[Entries taken from a collection]
····················

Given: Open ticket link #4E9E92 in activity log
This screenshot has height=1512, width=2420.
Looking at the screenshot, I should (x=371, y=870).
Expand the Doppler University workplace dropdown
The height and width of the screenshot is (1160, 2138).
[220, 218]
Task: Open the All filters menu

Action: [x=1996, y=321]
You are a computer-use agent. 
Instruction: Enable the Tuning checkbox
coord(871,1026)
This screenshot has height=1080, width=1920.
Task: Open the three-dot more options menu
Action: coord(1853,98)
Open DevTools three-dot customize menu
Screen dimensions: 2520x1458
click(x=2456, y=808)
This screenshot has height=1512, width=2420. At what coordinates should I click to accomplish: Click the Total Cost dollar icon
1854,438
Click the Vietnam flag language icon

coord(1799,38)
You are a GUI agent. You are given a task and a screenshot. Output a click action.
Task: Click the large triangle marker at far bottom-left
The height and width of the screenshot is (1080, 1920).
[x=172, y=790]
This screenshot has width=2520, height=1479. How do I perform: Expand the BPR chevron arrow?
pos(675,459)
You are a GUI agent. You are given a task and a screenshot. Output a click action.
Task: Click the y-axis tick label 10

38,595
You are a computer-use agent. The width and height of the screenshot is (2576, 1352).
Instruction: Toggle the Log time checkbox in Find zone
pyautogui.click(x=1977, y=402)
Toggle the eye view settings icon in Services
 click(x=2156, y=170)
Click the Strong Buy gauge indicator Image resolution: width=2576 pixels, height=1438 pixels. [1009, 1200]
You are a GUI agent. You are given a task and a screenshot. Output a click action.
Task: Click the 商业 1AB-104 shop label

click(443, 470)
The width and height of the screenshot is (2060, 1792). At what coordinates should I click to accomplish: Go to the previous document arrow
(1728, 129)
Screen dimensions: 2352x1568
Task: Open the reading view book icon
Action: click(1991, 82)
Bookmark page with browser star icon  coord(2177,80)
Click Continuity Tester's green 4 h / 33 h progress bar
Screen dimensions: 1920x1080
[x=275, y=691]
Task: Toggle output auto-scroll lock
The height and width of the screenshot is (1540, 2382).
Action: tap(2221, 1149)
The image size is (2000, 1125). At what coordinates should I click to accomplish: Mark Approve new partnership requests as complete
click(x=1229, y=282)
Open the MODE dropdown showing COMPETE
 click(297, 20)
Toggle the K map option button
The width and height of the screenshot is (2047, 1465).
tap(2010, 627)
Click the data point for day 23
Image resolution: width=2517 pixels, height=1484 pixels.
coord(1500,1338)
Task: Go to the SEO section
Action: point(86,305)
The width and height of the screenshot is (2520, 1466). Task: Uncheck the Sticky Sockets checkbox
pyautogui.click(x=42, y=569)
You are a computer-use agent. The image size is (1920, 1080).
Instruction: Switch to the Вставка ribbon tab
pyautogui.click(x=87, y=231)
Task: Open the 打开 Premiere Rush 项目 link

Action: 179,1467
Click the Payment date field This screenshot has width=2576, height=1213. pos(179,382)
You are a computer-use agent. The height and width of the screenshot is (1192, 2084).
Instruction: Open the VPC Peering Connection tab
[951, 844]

····················

WORK ORDER:
Go through the records above and copy each line where "agent" is found.

OUTPUT OF THE TASK:
You are a computer-use agent. 
You are a GUI agent. You are given a task and a screenshot. Output a click action.
You are a GUI agent. You are given a task and a screenshot. Output a click action.
You are a computer-use agent. The width and height of the screenshot is (2576, 1352).
You are a GUI agent. You are given a task and a screenshot. Output a click action.
You are a computer-use agent. The image size is (1920, 1080).
You are a computer-use agent. The height and width of the screenshot is (1192, 2084).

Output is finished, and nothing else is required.